[Rhodes22-list] Economics
DCLewis1 at aol.com
DCLewis1 at aol.com
Wed Mar 28 00:14:51 EDT 2007
Wally,
If you take the average person and stand him up against a team of high
pressure sales people, the sales people will sometimes win. If you’ve been
through a time-share sales experience you know what I mean. So to say it’s the
purchasers “fault” (as per Brad in his rare lucid moments) is not enough, I
think there needs to be some regulation. I don’t think the existing lending
disclosures I’m aware of begin to address the issue - they just give you a lot
of numbers when what’s needed is advice on what you, the purchaser, can
afford.
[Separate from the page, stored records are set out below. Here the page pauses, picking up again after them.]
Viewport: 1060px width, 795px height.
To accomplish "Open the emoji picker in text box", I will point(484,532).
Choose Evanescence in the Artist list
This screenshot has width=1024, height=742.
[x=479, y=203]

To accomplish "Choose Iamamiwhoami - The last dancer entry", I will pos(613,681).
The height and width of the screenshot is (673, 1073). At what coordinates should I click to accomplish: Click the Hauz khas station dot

I suspect a lot of home purchasers have taken the position - if I can’t
afford this house they won’t give me a loan - which of course is wrong;
mortgage originators will give anyone a loan and then promptly sell it to someone
else who will be left holding the bag. I think lenders and borrowers both need
some protection from originators who have originated clearly bad loans,
mis-represented them when they were sold, and then moved on down the road.
What I’m trying to say is that there are 2 losers in this melt-down: the
borrower and the loan holder. The only winner is the loan originator who can
pack up and get out of town ahead. From my perspective this is not a
constructive arrangement.
With regards to your point that what was done was perfectly legal: I’m sure
that for the most part you’re right. But I think the financial system has
good ways to deal with legal but overly risky things that appear to be getting
out of hand. There’s no reason why Treas, HUD, or the Fed - or all of them
together - couldn’t have called a meeting with the principal lending
institutions - which are all subject to state and federal regulation - to publicly
convey their concern and ask/require that lending standards be tightened. There
is precedence for this, the Fed did it with the derivatives market and it
worked, I think it could have worked with mortgage originators. This doesn't
take new laws, just call a meeting - again, it's worked with derivatives.
Finally, as a nation we’ve been down this mortgage fiasco road before in our
lifetime. There’s no good reason why the people paid to regulate the
mortgage markets shouldn’t have been on top of NoDoc, NINA, and negative
amortization loans from their start. I do blame the regulators. If I saw this coming
and you saw it coming, they should have seen it coming, and I think they
should have tried to do something about it.